▶ REQUEST:
Copy out, word for word, the lines of the data starting at the one containing "Where should I click to: Open" and ending at the one containing "tap(183, 141)", with both of those lines included.

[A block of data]
____________
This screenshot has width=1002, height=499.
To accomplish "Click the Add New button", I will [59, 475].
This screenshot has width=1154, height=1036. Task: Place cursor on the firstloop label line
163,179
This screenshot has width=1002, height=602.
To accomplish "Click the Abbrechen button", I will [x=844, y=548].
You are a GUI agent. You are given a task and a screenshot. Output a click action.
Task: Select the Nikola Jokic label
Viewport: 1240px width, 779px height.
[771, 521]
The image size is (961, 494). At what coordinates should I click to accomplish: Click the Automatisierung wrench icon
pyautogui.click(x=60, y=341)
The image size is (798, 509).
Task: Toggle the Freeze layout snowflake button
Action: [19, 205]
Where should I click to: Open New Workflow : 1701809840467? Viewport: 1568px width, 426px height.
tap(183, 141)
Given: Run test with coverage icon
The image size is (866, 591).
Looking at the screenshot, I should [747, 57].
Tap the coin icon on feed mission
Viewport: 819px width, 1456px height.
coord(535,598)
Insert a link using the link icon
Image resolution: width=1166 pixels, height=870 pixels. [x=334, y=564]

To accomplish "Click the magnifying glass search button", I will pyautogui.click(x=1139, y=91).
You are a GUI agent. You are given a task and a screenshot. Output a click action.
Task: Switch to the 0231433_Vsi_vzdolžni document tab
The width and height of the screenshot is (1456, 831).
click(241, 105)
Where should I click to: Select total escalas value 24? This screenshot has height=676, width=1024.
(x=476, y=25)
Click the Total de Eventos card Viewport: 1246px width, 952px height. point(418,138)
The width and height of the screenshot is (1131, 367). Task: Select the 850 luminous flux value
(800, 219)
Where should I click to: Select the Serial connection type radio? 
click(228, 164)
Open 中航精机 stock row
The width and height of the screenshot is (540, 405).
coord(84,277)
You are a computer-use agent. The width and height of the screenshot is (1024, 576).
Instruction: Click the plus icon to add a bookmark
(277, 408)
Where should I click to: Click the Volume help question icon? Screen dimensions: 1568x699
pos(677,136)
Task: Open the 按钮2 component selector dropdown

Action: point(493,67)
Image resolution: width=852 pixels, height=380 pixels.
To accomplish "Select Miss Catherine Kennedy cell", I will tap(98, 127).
____________
▶ TASK RESULT:
Where should I click to: Open New Workflow : 1701809840467? Viewport: 1568px width, 426px height.
tap(183, 141)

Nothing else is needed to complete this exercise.